Downloads Discourage Musicians?

As the Recording Industry Association of America continues its campaign against illegal downloading and its effect on the music industry, the agency is saying “I told you so” after two researchers who previously said illegal downloading doesn’t hurt album sales have reportedly changed their tune.

The RIAA’s July 19 Music Notes blog says professors Felix Oberholzer-Gee of Harvard University and Koleman Strumpf of University of Kansas deduced in a 46-page, Jan. 12 report, “The majority of studies find that file sharing reduces sales, with estimated displacement rates ranging 3.5 percent for movies (Rob and Waldfogel 2007) to rates as high as 30 percent for music (Zentner, 2006).”

The RIAA blog takes that opinion further by looking at a different angle to make its point. Although the professors’ report says Nielsen SoundScan data since 2000 shows “the annual release of new music albums has more than doubled,” the RIAA thinks data from the U.S. Bureau of Labor Statistics is more accurate.

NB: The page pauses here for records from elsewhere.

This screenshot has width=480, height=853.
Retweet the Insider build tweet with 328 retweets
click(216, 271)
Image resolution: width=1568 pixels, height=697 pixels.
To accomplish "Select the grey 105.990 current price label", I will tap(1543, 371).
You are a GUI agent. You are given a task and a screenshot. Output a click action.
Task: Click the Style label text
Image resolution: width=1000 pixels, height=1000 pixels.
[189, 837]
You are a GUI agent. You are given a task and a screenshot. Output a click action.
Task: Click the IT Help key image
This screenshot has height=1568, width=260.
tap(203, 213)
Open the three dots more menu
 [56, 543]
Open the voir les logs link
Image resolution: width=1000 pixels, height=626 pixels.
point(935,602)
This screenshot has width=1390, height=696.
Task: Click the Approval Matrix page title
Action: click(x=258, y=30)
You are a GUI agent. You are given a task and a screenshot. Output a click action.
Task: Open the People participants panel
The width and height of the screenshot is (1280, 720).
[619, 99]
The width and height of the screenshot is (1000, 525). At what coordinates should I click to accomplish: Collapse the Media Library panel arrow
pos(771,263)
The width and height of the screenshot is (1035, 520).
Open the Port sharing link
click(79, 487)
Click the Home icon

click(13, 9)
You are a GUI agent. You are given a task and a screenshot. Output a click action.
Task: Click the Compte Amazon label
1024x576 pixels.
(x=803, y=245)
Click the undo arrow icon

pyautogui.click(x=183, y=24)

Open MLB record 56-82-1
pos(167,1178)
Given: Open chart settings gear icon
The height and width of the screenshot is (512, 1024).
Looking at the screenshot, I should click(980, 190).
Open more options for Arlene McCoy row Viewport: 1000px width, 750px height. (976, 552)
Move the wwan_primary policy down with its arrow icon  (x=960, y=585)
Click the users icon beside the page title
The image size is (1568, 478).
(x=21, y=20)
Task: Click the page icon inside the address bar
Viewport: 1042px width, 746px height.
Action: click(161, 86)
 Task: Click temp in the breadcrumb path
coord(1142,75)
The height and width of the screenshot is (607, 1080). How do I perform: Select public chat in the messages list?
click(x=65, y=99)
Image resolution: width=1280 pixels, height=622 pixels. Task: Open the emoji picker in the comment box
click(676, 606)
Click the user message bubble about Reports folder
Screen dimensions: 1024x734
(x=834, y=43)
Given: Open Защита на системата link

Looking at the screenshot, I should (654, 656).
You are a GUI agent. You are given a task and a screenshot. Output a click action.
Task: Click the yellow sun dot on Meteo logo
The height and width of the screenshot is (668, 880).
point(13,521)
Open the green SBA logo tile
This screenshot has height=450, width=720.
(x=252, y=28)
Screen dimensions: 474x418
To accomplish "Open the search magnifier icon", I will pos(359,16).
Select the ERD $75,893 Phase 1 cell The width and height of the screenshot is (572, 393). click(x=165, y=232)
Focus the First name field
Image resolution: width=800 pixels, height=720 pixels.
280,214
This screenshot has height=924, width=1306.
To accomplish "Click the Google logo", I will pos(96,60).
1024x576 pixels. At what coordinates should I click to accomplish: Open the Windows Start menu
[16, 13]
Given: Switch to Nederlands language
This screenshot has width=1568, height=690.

“More compelling, when data from the U.S. Bureau of Labor Statistics on the number of people employed under the category of ‘musical groups and artists’[category number 71113 on the BLS website] is compared with music sales, a strong correlation is evident,’” the blog says. “What does this show? Selling music is an important motivator to creating music, and that the decline in sales has correlated with fewer people making a living in music.”

The theory makes sense but brings up another question: Do those labor statistics include musicians who regularly perform and release albums on their own while holding full-time jobs?